» What is expected: Leave out every picture, and return exactly the lines from the line containing "The image size is (1453, 566)." through the end of the records below, both inclusive.

[Stored records]

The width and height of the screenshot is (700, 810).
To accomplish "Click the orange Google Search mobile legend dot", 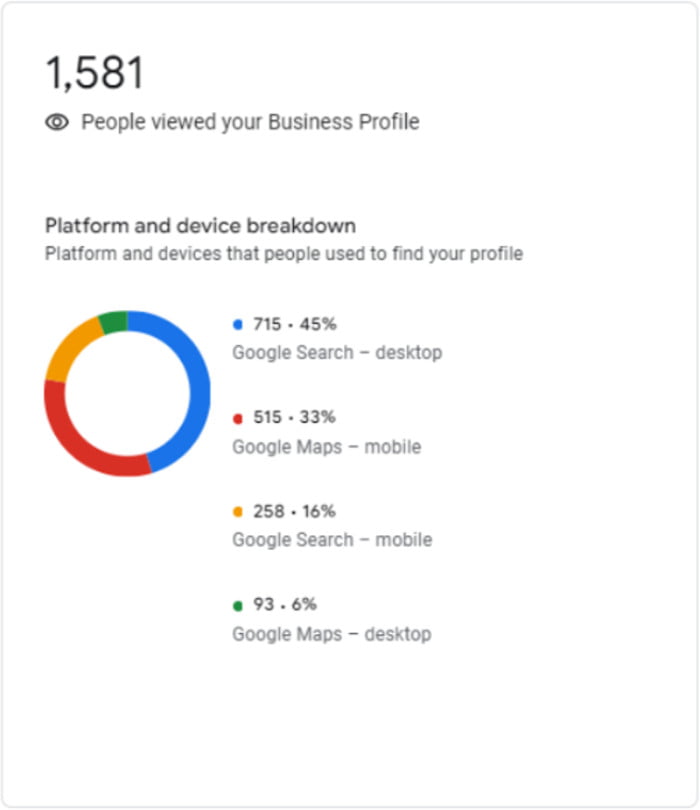I will point(238,512).
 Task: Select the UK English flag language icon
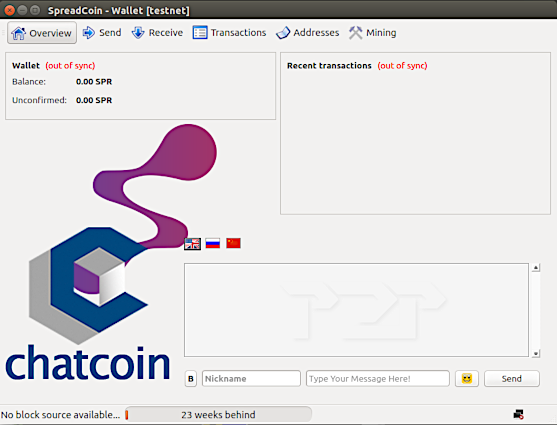pyautogui.click(x=192, y=244)
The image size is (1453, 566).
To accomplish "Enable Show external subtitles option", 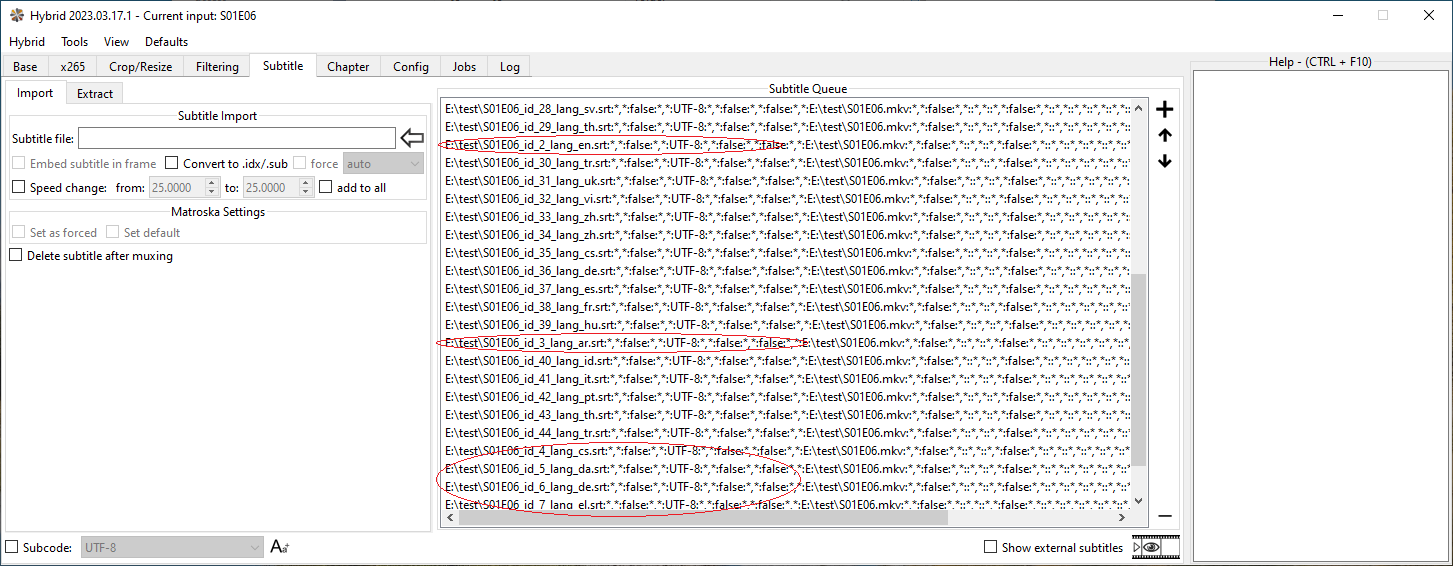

» Solution to this task:
The image size is (1453, 566).
To accomplish "Enable Show external subtitles option", 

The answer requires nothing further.